Nel frattempo, Giorgia Meloni osserva con attenzione. La premier italiana, accolta da Orbàn alla Puskas Arena con baciamo e foto di rito, è identificata come una figura capace di fungere da ponte tra le posizioni più rigide del blocco sovranista e le istituzioni europee, ancora fiduciose nella sua collaborazione. La sua alleanza ideologica con Trump e la vicinanza con figure come Elon Musk le conferiscono una posizione unica: abbastanza interna da dialogare con Ursula von der Leyen, ma sufficientemente allineata con le correnti più conservatrici per cavalcare l’onda populista. Orbán, però, ha ben altro in mente che un semplice brindisi.

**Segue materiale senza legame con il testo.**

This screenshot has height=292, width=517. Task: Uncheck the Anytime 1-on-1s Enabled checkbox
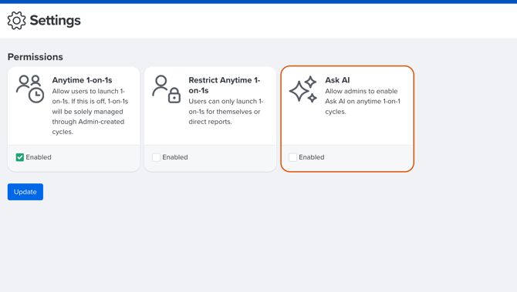20,157
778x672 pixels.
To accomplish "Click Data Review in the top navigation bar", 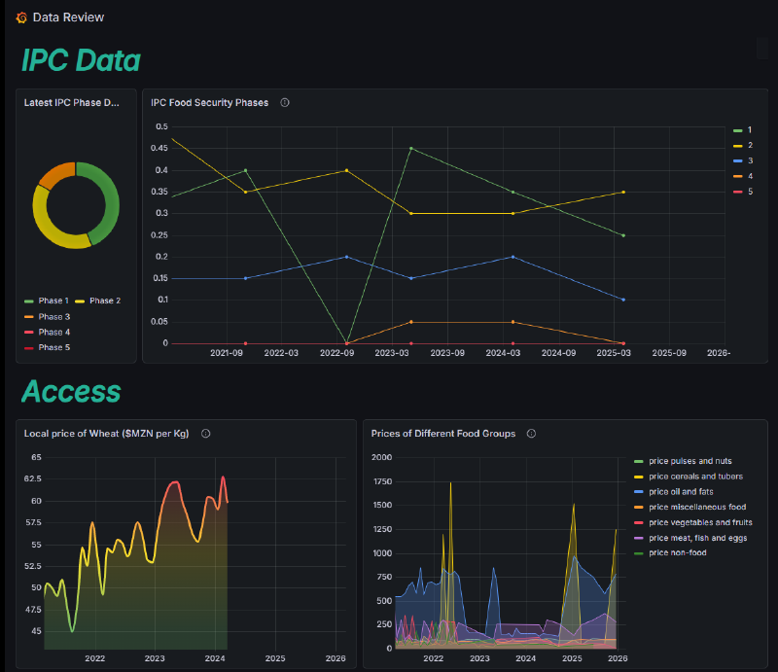I will (x=68, y=17).
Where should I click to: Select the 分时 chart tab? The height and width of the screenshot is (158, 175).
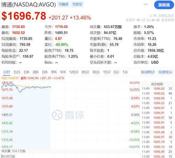[x=7, y=72]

Mentre Budapest è il centro delle celebrazioni, i segnali di allarme non mancano. Da una parte, la Commissione europea osserva preoccupata. Věra Jourová, vicepresidente uscente incaricata dei valori e della trasparenza, ha avvertito che i movimenti più conservatori vedranno rafforzata la loro influenza su temi come l’Ucraina, la migrazione e i diritti di genere. Il ritorno di Trump spiana la strada a una nuova era di tensioni, dove Orbán e i suoi alleati potrebbero spingere ulteriormente il dibattito verso una concezione di sovranità che minaccia l’equilibrio comunitario. Intanto il commissario ungherese designato Olivér Várhelyi che dovrebbe ottenere le deleghe per la Salute e il Benessere degli Animali è uno dei candidati più in bilico della nuova squadra di von der Leyen.
Orbán festeggia, tra brindisi e sondaggi in calo
Ma Orbán non è invulnerabile. Otto mesi dopo il lancio del partito Tisza, guidato dall’ex alleato e ora avversario Péter Magyar, i sondaggi indicano un sorpasso storico: il Tisza ha raggiunto il 46% delle intenzioni di voto, lasciando Fidesz al 39%. Non è un evento isolato; è il primo segnale in 18 anni di una possibile erosione del potere di Orbán.

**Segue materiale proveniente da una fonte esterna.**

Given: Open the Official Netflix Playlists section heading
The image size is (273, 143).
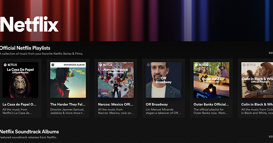Looking at the screenshot, I should pyautogui.click(x=25, y=48).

Così la realtà domestica si intreccia con la dimensione internazionale. Mentre Orbán alza i calici, le sfide interne potrebbero minare la sua posizione proprio quando si sente più forte. E il gioco è tutto da scrivere: tra il rischio di nuove divisioni nell’UE e una crescente pressione sui leader europei per rafforzare la cooperazione difensiva e commerciale, il ritorno di Trump spinge ogni Paese a cercare una via di dialogo bilaterale con Washington. Come avverte Guy Verhofstadt, ex primo ministro belga, questo potrebbe essere il preludio a una disintegrazione dell’unità europea.
Orbán brinda, l’Europa trattiene il fiato.